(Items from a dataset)

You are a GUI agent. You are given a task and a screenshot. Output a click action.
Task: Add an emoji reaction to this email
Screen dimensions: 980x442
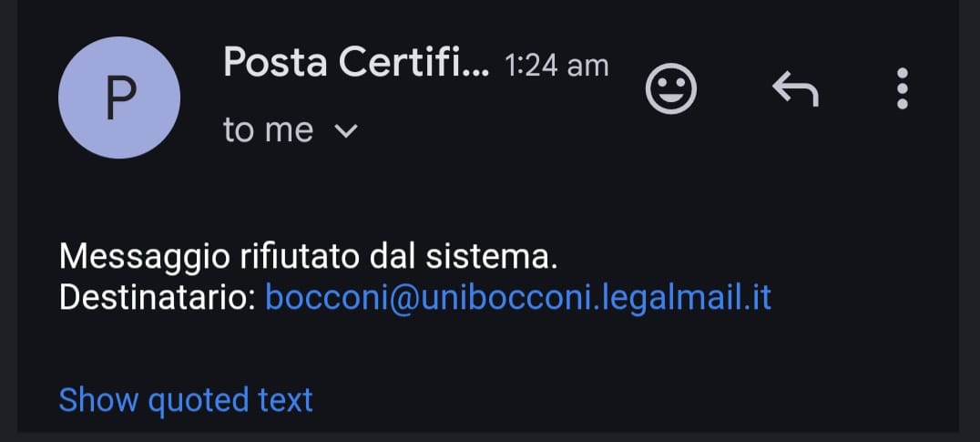670,89
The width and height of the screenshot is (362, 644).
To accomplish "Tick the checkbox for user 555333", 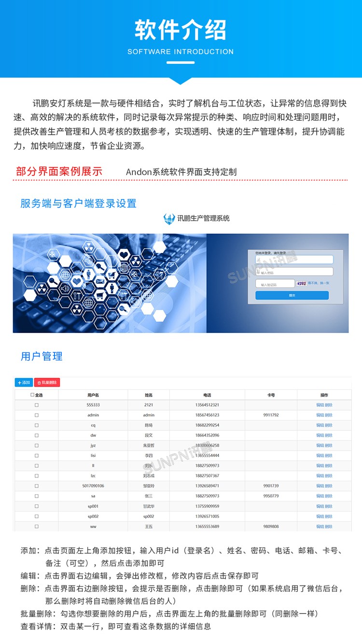I will tap(37, 405).
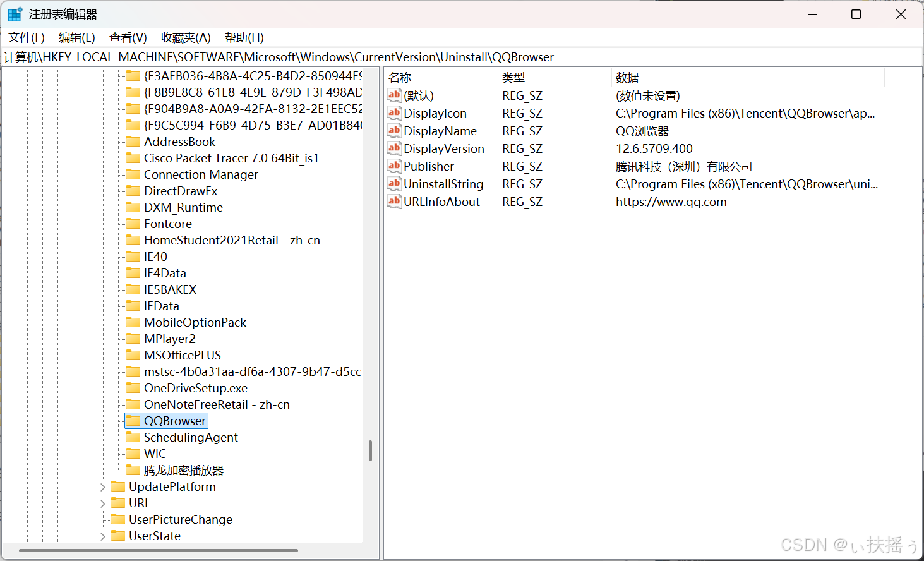Open the 查看(V) view menu
Screen dimensions: 924x561
(128, 38)
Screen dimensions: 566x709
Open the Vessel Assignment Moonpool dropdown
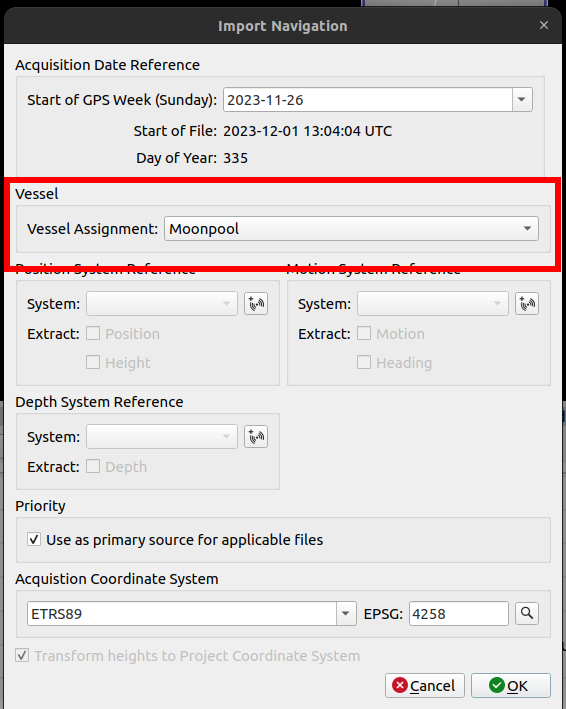[351, 229]
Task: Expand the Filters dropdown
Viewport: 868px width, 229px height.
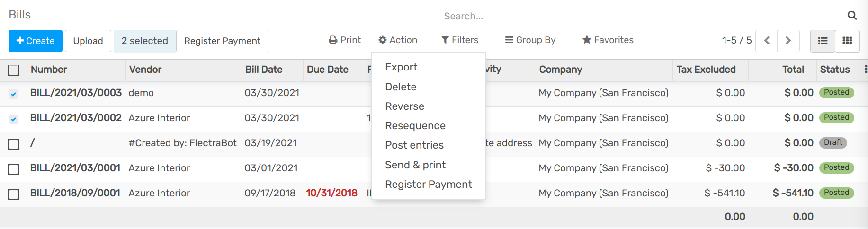Action: (460, 40)

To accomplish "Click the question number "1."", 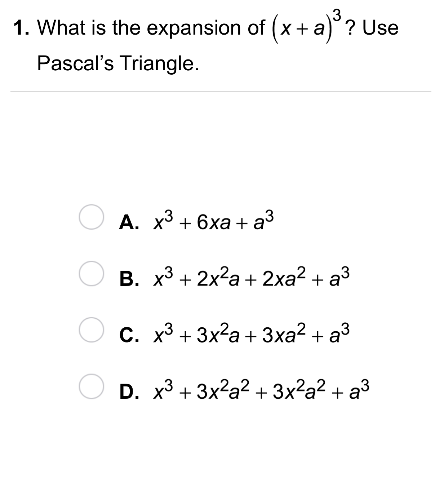I will [21, 28].
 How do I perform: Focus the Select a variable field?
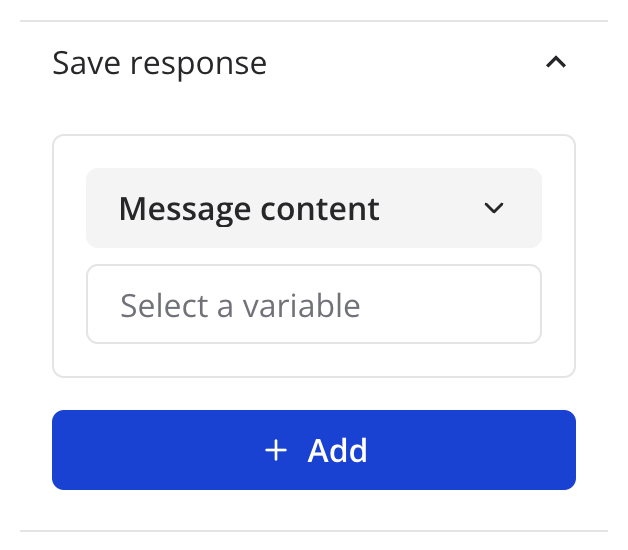(313, 304)
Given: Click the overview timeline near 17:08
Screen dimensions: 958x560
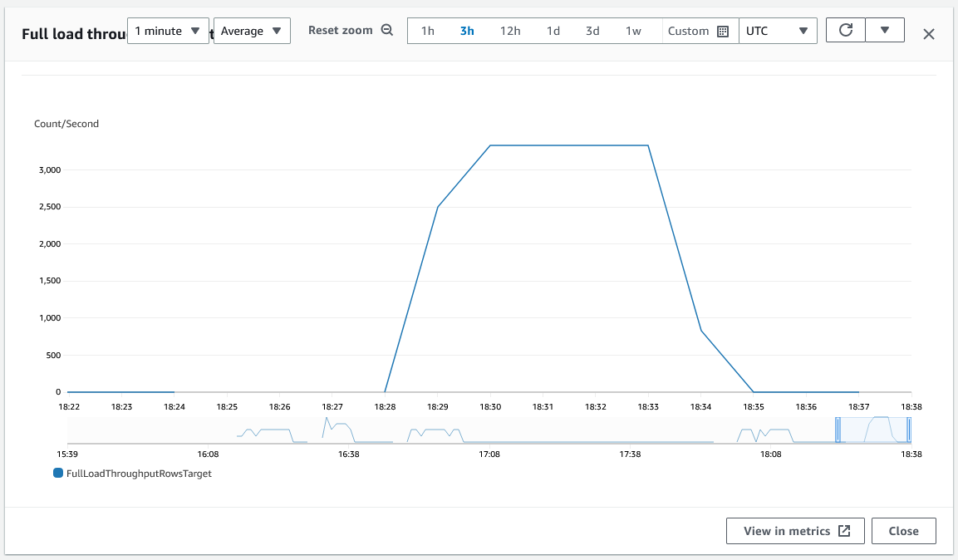Looking at the screenshot, I should [489, 430].
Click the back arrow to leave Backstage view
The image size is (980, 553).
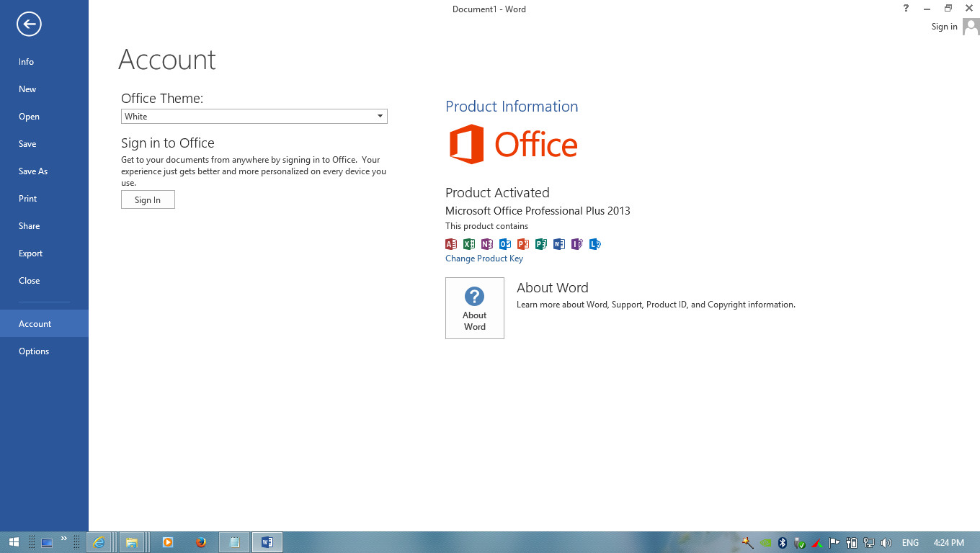click(x=28, y=24)
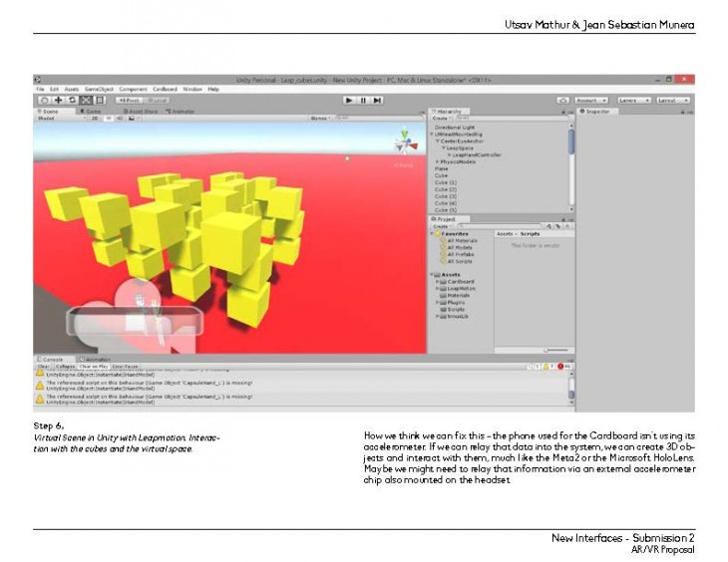
Task: Open the Layers dropdown
Action: (632, 100)
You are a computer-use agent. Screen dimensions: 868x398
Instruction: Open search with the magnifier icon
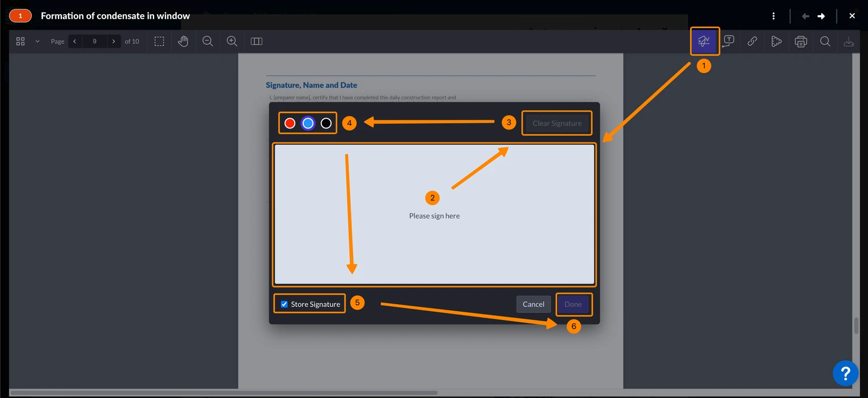(825, 41)
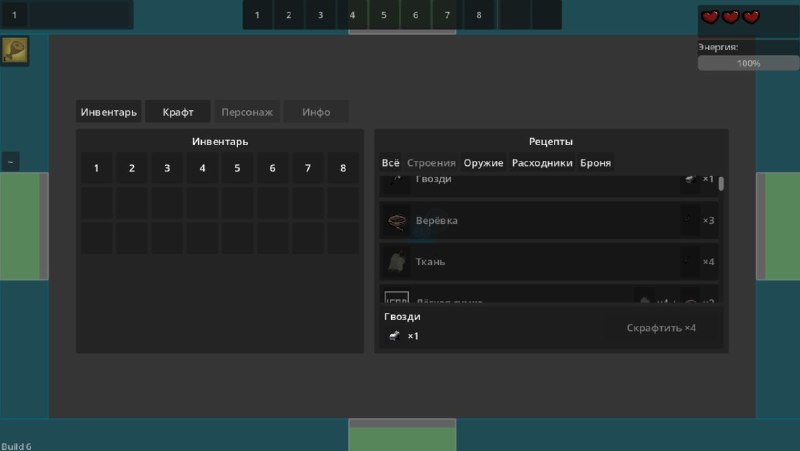
Task: Switch to the Инвентарь tab
Action: [109, 112]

**PROBLEM TO SOLVE:**
Retype, please, exactly the lines that begin with the one containing "The image size is (980, 553)." and end at the last line of the entries above, both included, leaving out pictures.

**ANSWER BOX:**
The image size is (980, 553).
click(x=28, y=24)
Task: Open the Layers dropdown
Action: (632, 100)
You are a computer-use agent. Screen dimensions: 868x398
Instruction: Open search with the magnifier icon
(825, 41)
Task: Switch to the Инвентарь tab
Action: [109, 112]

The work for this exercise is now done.